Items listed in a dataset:

* * *

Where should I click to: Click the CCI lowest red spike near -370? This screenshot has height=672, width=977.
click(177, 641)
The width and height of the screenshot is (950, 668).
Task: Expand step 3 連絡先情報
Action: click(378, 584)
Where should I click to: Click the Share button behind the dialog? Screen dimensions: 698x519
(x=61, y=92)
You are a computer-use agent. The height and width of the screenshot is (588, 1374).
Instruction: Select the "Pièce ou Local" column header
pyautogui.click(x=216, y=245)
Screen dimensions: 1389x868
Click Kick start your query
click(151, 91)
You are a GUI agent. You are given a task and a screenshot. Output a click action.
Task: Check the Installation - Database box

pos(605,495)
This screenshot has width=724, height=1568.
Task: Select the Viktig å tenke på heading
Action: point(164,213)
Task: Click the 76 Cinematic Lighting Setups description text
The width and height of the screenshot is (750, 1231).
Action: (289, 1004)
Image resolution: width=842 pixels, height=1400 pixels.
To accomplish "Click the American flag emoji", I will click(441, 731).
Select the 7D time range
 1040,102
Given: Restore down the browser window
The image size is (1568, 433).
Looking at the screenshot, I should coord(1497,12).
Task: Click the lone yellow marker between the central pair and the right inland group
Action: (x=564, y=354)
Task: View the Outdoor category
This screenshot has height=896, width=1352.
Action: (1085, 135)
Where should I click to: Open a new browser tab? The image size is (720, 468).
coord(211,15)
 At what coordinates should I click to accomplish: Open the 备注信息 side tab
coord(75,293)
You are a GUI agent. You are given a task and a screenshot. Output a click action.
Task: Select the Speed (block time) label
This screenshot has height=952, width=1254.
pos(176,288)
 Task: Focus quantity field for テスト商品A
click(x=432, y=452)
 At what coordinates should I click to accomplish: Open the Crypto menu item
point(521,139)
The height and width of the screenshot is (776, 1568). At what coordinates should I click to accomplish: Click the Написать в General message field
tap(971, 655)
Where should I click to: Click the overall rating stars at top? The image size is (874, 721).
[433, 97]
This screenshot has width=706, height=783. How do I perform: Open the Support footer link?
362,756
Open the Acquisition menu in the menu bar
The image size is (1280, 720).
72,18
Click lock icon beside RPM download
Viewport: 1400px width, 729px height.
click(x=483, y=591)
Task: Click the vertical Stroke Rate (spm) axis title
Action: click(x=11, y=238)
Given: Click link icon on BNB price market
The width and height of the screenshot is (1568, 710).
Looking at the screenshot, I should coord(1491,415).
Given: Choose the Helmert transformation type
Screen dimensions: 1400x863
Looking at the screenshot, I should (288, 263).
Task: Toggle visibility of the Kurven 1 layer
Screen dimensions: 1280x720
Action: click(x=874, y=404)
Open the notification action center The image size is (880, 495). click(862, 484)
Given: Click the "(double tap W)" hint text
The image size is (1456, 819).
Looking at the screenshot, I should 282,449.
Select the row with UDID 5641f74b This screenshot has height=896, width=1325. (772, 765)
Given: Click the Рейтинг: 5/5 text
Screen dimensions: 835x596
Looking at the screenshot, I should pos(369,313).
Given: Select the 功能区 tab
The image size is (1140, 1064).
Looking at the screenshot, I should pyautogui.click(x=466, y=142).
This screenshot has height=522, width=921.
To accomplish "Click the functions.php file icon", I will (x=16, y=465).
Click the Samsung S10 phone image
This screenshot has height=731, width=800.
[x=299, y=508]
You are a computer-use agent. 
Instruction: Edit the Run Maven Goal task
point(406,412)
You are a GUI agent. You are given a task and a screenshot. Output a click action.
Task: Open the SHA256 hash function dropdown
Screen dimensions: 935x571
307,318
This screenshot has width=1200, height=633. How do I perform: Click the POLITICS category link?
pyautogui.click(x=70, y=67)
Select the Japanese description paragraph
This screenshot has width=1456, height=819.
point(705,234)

* * *

Task prompt
The first line of the records begins the span, and the line containing "You are a computer-use agent. The" ends it. Reproduce that span exactly, both ends included.

The answer
Where should I click to: Click the CCI lowest red spike near -370? This screenshot has height=672, width=977.
click(177, 641)
The width and height of the screenshot is (950, 668).
Task: Expand step 3 連絡先情報
Action: click(378, 584)
Where should I click to: Click the Share button behind the dialog? Screen dimensions: 698x519
(x=61, y=92)
You are a computer-use agent. The height and width of the screenshot is (588, 1374).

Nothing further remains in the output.